Les medias étrangers et les organisations internationales ne se laissent cependant pas berner, ils critiquent régulièrement la Russie pour son autoritarisme et dénoncent l’absence de liberté de la presse et le manque de protection des journalistes. Le décryptage détaillé en a récemment été fourni par la publication des notes diplomatiques des Etats-Unis sur le site de WikiLeaks. Bien que ne pouvant pas influencer l’opinion à l’étranger, les hauts dignitaires du gouvernement russe n’en conduisent pas moins des actions de communication auprès des medias non russes, le plus souvent pour leur indiquer que chaque système a ses spécificités, autrement dit leur demandant de se mêler de ce qui les regarde. L’exemple le plus récent a été celui du premier ministre russe Vladimir Poutine qui s’est exprimé en ce sens à l’occasion du célèbre Larry King show, en réponse aux critiques publiées sur WikiLeaks.

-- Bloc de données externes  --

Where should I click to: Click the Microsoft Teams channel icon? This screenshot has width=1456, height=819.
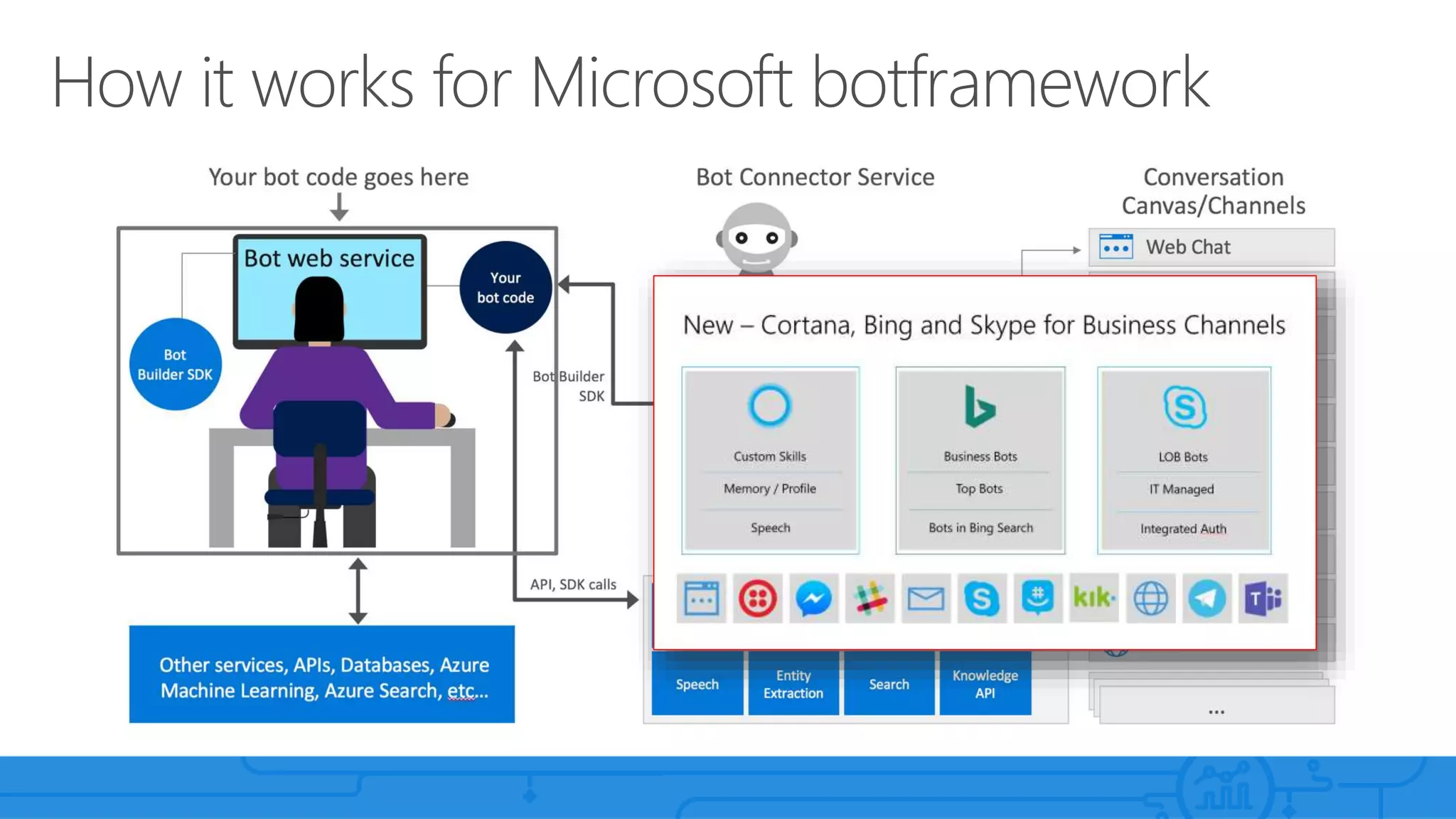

Bien que les medias russes soient loin d’être libres selon les standards occidentaux, leur situation s’est sensiblement améliorée depuis la chute de l’URSS et reste supérieure aux autres pays de niveau de développement comparable. La Russie n’en était pas moins dénoncée en 2009 par la Fédération Internationale des Journalistes comme l’un des pays les plus dangereux pour les journalistes. Bien que des travers existent aussi dans les pays les plus développés, notamment aux Etats-Unis sous la deuxième présidence de George Bush, la Russie a encore un long chemin à faire sur le chemin de la liberté de la parole. Celle-ci est protégée par la constitution russe, qui reste malheureusement lettre morte, comme de nombreuses lois et règles fondamentales du pays, et se heurte chaque jour à la corruption et à la peur rampante.